Strikes hurt product safety
Strife-filled labor relations tend to damage product quality. The deterioration is sometimes so serious that "it would be useful [for consumers] to have products stamped, 'Made during a strike,' " says Princeton University economist Alan Krueger.
Corporate executives often pride themselves on beating down labor costs. But if that effort badly damages relations with employees and unions, the savings may not be worth it.
"There are costs to wringing out every last nickel," says Mr. Krueger.
As evidence of this thesis, Krueger cites what happened at the Bridgestone/Firestone plant in Decatur, Ill., during a long contentious labor dispute in the 1990s. Because tires are still made in large part by hand, the process leaves scope for human error. During the 1994-96 period, discontented workers made an excessive number of defective tires. As a result, more than 40 lives were lost when tires failed and drivers lost control of their vehicles, he and a doctoral student, Alexandre Mas, estimate in a recent National Bureau of Economic Research paper.
Bridgestone/Firestone, the largest tire-maker in the world, got major news attention when in August 2000, it and Ford Motor Co. jointly announced the recall of 14.4 million tires, some 6.5 million of them still on the road, mostly on Ford Explorers.
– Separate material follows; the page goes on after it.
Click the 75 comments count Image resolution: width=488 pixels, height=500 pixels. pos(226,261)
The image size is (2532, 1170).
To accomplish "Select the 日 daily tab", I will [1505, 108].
A month later the National Highway Traffic and Safety Administration (NHTSA) advised that those recalled tires and other sizes and models were under investigation in relation to 271 fatalities and more than 800 injuries. The most common source of failure was a sudden detachment of the rubber tread from the steel belts, causing the tire to blow out.
At the time, a number of observers - members of Congress, plaintiffs' attorneys, and reporters - hypothesized that the tire problem was related to the strike at Decatur. They speculated that undertrained replacement workers or lax supervision during the strike contributed to an excess number of tire defects. Or possibly discord among lesser-paid replacement workers, union members who crossed the picket line, and returning strikers contributed to the production defects. And workers may have been fatigued and more prone to errors because Firestone introduced a 12-hour, rotating shift to operate the plant 24 hours a day during the strike.
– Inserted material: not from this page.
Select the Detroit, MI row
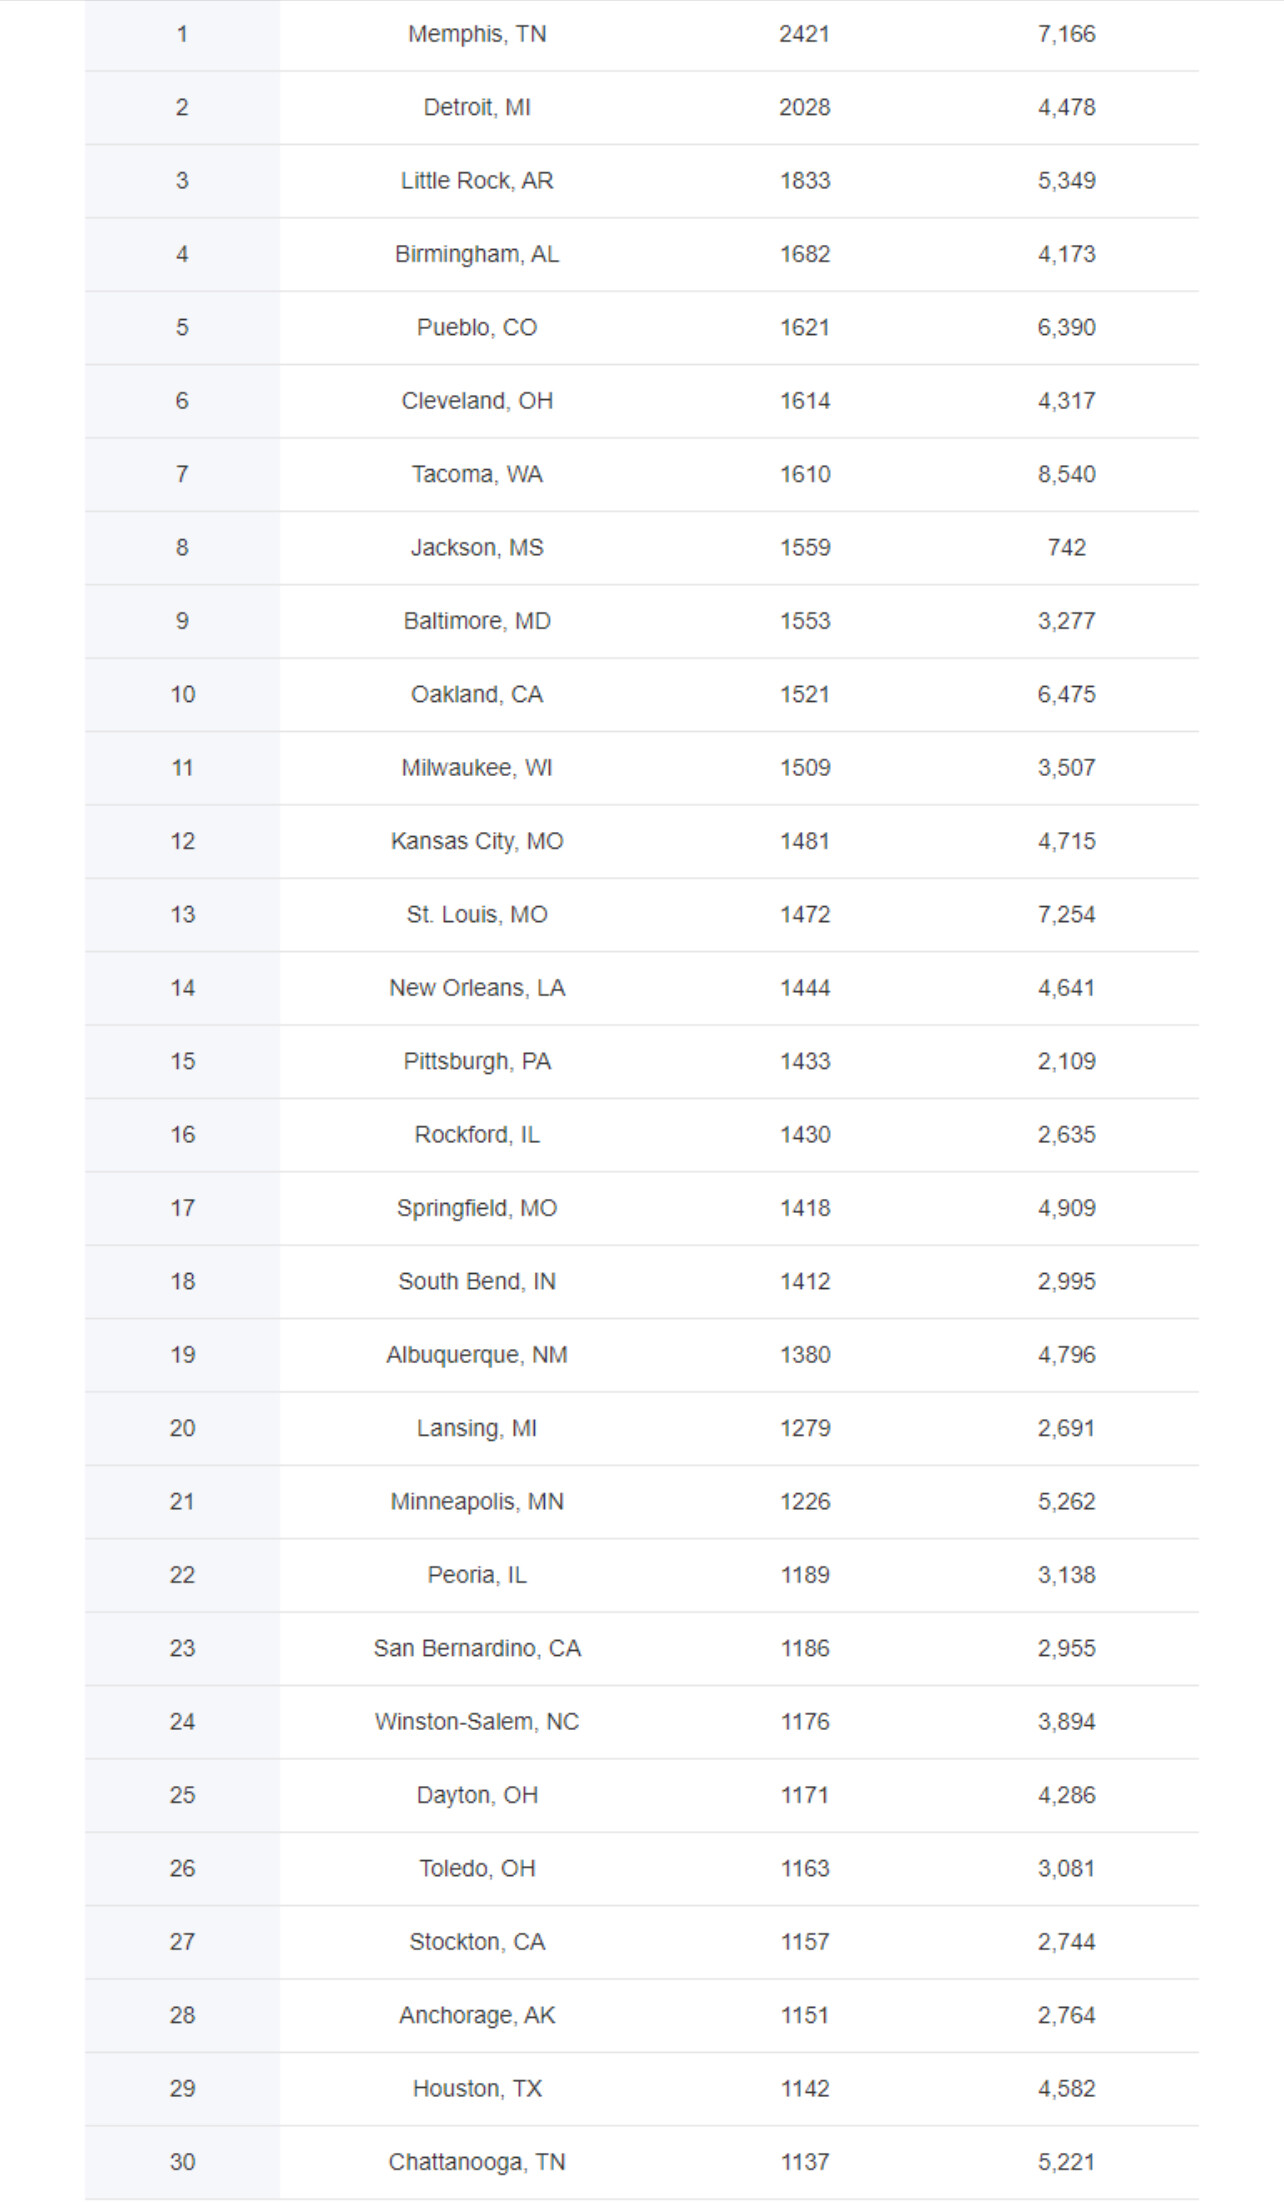The height and width of the screenshot is (2202, 1284). [642, 107]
These tires, before the recall, had a fatal accident rate of 10 to 30 per million tires produced. As a benchmark, the risk of death from parachuting is estimated at 13 per million jumps.
The research of Krueger and Mr. Mas shows that labor strife in the Decatur plant closely coincided with lower product quality. The evidence may be circumstantial, but it is broad and consistent, they maintain. Workers provide more effort and due diligence if they feel they are being well treated.
Bridgestone/Firestone executives blamed the tire defects in part on the design of the Ford Explorer, which they argued was prone to roll over. They also held that Ford recommended an air-pressure setting that was too low. At lower pressures tires become hotter and are more prone to blow out.
The NHTSA data, however, found that there were more complaints about tires manufactured in Decatur during the strike than at other times or from the same tires made at other Bridgestone/Firestone plants. The company's own engineering tire tests at varying speeds, load, tire pressure, and ambient temperature found more failures in Decatur tires.
The evidence indicates that Ford was just "an unfortunate player," says Krueger.
In industries affecting public safety, regulators should require more safety inspections for products manufactured during a strike or a period of labor strife, Krueger suggests.
The tire strike was disastrous for all involved. The company management was replaced. In the four months after the recall announcement, the market value of all Bridgestone/Firestone stock fell from $16.7 billion to $7.5 billion. And the Decatur plant was closed in December 2001. The Rubber Workers union went bankrupt and merged with the United Steel Workers of America.
"This episode would serve as a useful reminder that a good relationship between labor and management can be in both the company's and the union's interests," Krueger and Mas conclude.
Working on his own dissertation, Mas found additional evidence of the damaging impact of poor labor relations on product quality.
In the auction market for used construction equipment, those machines produced by Caterpillar between 1991 and 1998, during a "long contentious labor dispute," sell for 5 percent less on average than the same machines made in Caterpillar plants that were not affected by the dispute, he says.
"It's a quality issue," says Mas.
The equipment (hydraulic excavators, back-hoe tractor loaders, etc.) sells for an average of $60,000 per machine. Professionals appraise their quality, and equipment made during the labor dispute gets lower ratings on average.
"Part of the costs of bad labor relations are borne by consumers," says Mas.
The original buyers of Caterpillar equipment built in the days of labor unrest got less money when they sold them.
"There can be enormous benefits," he concludes, "for workers and companies that work in more harmonious ways."